H2: Real-World Applications of Fraction Comparison

The principles used in solving this problem extend far beyond the classroom. Comparing fractions is a fundamental skill that finds applications in numerous real-world scenarios. For example, in cooking, recipes often involve fractional measurements, and comparing these fractions is crucial for scaling recipes up or down. In finance, comparing interest rates or investment returns often involves comparing fractions or percentages, which are essentially fractions in disguise. In construction and engineering, precise measurements are essential, and fractions are frequently used to represent these measurements. Comparing these fractions ensures accuracy and prevents costly errors. Furthermore, in everyday life, we often encounter situations where we need to compare proportions or ratios, which are again applications of fraction comparison. Whether it's comparing prices per unit at the grocery store or calculating the percentage of a task completed, the ability to work with fractions is invaluable. This problem, therefore, serves as a microcosm of the broader applications of mathematical concepts in the real world. It underscores the importance of not only learning the mechanics of mathematics but also understanding their practical relevance. By recognizing the connections between classroom learning and real-life situations, we can foster a deeper appreciation for mathematics and its role in our daily lives. This understanding can also motivate us to develop stronger mathematical skills, knowing that they will be valuable assets in various aspects of our lives.

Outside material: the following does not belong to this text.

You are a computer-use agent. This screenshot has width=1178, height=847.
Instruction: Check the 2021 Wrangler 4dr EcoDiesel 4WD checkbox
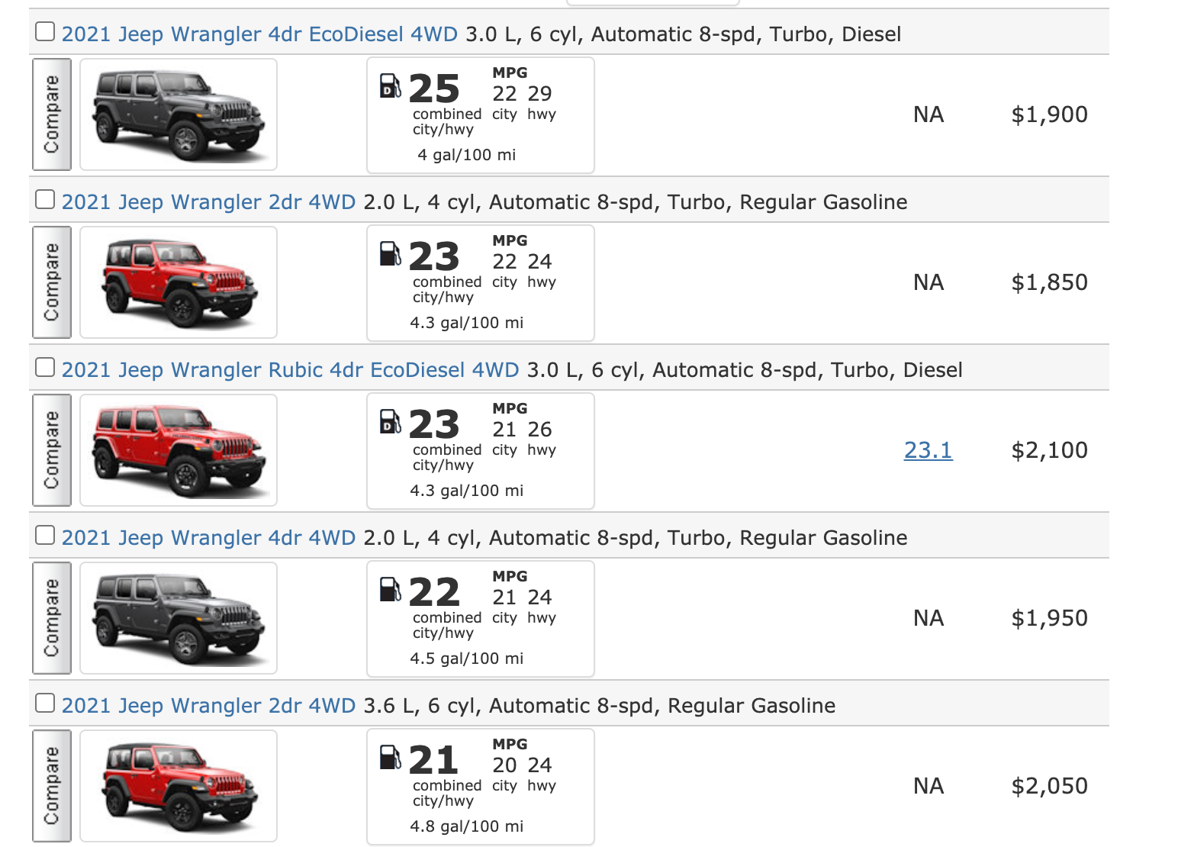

Throughout this discussion, we have utilized several keywords that are central to the problem and its solution. These keywords include time comparison, fractions, Karim, Vaibhav, and colouring. Each of these keywords plays a significant role in understanding the problem and its context. The keyword time comparison highlights the core task of the problem, which is to compare the time spent by two individuals. Fractions are the mathematical tools used to represent and compare these times. Karim and Vaibhav are the subjects of the problem, and their names help to contextualize the scenario. Colouring provides the specific activity that the time is being spent on, adding a real-world element to the problem. The strategic use of these keywords is essential for several reasons. Firstly, they help to focus the discussion on the key elements of the problem. Secondly, they aid in understanding the problem statement and the steps involved in solving it. Thirdly, they facilitate communication and collaboration, as they provide a common vocabulary for discussing the problem. Moreover, keywords are crucial for search engine optimization (SEO), making the content more discoverable to those seeking information on similar topics. By incorporating relevant keywords throughout the article, we increase its visibility and ensure that it reaches the intended audience. Therefore, understanding and utilizing keywords effectively is a vital aspect of problem-solving and communication in mathematics and other fields.

H3: Problem Rephrased for Clarity

To ensure clarity and understanding, the original question can be rephrased as: "Karim took 7/12 of an hour to colour a picture, while Vaibhav took 3/4 of an hour to colour the same picture. Who spent more time colouring, and by what fraction of an hour was the time difference?" This rephrased question clarifies the problem's objectives and makes it easier to understand what needs to be determined.